* [EXERCISE DIRECTIONS]: Scan the data below for the string "agent". Show every line where it turns up.

* [RECORDS FOR THE EXERCISE]:
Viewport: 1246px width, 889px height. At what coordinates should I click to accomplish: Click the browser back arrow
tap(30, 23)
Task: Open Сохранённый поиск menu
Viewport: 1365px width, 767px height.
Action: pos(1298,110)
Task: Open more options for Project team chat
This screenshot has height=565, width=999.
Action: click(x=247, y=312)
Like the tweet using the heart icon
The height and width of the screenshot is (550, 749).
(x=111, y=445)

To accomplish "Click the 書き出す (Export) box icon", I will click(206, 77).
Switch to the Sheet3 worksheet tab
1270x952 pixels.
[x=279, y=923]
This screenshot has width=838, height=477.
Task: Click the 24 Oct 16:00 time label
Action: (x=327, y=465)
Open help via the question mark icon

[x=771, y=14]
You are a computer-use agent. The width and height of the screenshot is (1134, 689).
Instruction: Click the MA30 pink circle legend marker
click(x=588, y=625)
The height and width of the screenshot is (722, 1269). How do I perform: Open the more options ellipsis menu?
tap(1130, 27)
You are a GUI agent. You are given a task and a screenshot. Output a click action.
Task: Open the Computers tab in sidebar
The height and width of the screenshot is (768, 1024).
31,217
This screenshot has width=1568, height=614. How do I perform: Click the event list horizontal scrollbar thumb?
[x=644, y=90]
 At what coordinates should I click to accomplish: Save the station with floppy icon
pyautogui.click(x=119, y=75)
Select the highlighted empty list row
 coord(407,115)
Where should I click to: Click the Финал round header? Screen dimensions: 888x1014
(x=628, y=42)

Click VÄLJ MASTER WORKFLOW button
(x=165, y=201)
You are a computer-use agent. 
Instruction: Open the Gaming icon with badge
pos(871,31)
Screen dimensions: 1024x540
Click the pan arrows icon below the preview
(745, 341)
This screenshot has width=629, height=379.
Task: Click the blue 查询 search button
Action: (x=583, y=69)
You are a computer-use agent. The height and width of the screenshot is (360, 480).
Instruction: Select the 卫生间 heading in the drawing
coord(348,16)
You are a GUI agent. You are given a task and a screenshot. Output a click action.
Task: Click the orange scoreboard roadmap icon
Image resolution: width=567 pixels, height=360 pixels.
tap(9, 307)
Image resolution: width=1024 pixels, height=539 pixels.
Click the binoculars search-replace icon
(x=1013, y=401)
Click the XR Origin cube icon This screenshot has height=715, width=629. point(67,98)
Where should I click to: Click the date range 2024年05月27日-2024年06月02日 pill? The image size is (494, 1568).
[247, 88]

* [COMPLETED EXERCISE]:
You are a computer-use agent. The width and height of the screenshot is (1134, 689).
You are a GUI agent. You are given a task and a screenshot. Output a click action.
You are a computer-use agent. 
You are a computer-use agent. The height and width of the screenshot is (360, 480).
You are a GUI agent. You are given a task and a screenshot. Output a click action.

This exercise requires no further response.